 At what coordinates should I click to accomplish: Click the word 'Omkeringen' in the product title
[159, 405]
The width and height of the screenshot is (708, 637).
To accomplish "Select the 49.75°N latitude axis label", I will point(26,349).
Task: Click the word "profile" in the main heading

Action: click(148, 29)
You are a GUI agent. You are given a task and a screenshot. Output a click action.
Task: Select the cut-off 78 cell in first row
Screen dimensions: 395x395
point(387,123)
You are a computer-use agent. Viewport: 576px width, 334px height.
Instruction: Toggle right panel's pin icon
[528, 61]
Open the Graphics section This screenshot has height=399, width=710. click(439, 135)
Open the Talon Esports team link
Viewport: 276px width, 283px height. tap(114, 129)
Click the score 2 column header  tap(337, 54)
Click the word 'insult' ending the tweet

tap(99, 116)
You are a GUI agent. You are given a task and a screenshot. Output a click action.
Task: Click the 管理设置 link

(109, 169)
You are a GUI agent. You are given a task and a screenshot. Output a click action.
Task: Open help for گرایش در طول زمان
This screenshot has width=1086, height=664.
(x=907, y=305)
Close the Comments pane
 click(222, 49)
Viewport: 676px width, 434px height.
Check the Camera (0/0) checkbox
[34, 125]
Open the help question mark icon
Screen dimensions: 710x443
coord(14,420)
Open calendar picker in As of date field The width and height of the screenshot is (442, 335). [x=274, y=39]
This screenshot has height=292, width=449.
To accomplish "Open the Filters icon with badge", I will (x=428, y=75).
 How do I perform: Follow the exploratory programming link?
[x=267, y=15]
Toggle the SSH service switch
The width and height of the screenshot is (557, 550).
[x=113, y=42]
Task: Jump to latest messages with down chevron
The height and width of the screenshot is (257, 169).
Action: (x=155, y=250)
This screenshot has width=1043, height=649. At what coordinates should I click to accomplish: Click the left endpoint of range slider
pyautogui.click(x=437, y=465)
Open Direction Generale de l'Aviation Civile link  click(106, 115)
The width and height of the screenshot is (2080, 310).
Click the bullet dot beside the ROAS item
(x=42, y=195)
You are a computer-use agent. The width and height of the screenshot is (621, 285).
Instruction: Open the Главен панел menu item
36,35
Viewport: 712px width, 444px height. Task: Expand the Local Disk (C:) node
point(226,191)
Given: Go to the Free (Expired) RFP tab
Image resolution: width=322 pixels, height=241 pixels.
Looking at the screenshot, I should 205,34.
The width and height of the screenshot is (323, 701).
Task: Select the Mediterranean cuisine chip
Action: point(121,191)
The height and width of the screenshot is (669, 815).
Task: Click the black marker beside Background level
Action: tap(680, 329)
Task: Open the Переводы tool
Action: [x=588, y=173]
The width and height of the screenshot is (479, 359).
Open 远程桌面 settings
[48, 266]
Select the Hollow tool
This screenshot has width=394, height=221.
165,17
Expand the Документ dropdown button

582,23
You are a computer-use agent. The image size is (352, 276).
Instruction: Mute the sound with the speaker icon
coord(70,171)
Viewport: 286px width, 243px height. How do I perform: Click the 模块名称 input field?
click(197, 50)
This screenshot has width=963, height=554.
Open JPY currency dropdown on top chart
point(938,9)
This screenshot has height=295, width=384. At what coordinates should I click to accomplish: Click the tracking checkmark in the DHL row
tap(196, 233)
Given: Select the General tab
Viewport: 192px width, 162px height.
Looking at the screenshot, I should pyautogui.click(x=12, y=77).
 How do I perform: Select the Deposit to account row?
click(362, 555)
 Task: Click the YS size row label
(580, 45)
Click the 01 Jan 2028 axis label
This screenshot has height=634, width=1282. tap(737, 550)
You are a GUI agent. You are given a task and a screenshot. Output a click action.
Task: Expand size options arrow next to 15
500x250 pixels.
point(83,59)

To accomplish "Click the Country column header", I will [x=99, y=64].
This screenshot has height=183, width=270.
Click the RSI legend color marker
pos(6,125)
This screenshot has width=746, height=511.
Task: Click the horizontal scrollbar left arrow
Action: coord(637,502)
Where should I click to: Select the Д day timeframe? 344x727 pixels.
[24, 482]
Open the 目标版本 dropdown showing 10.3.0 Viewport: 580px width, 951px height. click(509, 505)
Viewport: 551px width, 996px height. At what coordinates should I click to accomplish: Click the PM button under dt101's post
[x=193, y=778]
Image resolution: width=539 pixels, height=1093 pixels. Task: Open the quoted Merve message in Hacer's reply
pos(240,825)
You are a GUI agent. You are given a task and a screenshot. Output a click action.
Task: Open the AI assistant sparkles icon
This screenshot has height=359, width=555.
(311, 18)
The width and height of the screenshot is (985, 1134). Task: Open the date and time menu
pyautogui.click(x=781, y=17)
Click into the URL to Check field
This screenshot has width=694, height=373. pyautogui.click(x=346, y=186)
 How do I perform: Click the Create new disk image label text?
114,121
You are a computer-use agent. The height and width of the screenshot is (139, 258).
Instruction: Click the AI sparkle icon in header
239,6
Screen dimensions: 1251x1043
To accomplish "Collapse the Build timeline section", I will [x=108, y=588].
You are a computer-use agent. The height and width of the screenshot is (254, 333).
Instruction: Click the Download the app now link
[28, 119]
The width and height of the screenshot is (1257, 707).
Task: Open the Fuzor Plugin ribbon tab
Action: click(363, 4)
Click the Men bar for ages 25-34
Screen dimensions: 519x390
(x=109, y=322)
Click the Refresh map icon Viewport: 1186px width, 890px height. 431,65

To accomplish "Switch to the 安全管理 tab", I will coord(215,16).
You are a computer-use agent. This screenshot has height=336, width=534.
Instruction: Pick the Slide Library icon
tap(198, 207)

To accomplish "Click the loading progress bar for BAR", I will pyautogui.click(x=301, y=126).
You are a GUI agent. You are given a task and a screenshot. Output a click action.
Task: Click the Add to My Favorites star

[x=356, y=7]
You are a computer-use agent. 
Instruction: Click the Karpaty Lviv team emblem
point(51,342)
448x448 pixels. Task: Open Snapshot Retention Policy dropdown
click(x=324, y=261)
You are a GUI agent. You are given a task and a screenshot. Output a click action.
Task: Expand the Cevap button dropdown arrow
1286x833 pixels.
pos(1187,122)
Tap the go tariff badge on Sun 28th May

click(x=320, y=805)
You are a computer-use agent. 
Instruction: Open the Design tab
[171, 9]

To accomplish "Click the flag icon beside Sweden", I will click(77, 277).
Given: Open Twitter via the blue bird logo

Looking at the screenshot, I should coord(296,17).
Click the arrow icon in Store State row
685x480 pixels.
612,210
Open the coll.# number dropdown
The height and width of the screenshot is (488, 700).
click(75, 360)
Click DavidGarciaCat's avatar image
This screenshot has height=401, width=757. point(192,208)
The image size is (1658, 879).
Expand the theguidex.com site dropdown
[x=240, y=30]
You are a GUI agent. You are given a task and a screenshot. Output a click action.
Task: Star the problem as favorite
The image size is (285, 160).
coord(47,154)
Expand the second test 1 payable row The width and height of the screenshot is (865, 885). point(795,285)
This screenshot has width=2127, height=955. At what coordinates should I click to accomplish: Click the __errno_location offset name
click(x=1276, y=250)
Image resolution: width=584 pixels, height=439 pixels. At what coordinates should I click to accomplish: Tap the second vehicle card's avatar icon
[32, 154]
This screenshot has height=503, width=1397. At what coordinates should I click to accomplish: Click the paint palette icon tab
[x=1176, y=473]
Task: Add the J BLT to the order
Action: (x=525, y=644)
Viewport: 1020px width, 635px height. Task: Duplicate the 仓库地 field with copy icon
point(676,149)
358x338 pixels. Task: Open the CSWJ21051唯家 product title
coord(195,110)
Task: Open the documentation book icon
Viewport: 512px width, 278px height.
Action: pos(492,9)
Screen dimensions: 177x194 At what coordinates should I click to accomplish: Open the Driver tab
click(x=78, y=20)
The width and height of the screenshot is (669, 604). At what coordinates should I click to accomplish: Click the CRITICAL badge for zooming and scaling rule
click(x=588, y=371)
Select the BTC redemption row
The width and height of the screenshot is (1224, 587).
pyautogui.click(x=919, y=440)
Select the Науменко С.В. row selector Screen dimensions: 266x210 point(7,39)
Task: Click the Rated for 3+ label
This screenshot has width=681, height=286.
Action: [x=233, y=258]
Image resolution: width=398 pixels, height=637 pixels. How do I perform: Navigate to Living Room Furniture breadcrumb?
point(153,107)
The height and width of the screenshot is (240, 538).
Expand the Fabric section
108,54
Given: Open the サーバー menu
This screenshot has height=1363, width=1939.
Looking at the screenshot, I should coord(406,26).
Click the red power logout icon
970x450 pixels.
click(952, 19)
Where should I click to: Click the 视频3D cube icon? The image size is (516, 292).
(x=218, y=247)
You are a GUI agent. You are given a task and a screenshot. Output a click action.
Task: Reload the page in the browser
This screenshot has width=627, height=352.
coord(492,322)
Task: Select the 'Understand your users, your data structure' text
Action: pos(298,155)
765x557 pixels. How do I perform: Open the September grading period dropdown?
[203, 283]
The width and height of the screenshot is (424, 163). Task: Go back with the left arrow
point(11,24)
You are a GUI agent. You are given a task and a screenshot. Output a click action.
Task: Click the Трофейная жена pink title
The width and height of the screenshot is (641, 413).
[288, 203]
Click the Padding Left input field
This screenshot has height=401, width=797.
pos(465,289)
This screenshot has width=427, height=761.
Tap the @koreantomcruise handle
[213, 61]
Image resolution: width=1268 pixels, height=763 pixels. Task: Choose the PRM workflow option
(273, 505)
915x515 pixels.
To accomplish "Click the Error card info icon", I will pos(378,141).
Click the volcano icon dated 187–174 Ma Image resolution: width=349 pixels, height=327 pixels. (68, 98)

+---+

[Activity] Copy out precisely the lines from the line with "This screenshot has width=627, height=352." to the line with "Task: Click the Трофейная жена pink title" in the material above, including those two lines and omitting all the rest.

[The answer]
This screenshot has width=627, height=352.
coord(492,322)
Task: Select the 'Understand your users, your data structure' text
Action: pos(298,155)
765x557 pixels. How do I perform: Open the September grading period dropdown?
[203, 283]
The width and height of the screenshot is (424, 163). Task: Go back with the left arrow
point(11,24)
You are a GUI agent. You are given a task and a screenshot. Output a click action.
Task: Click the Трофейная жена pink title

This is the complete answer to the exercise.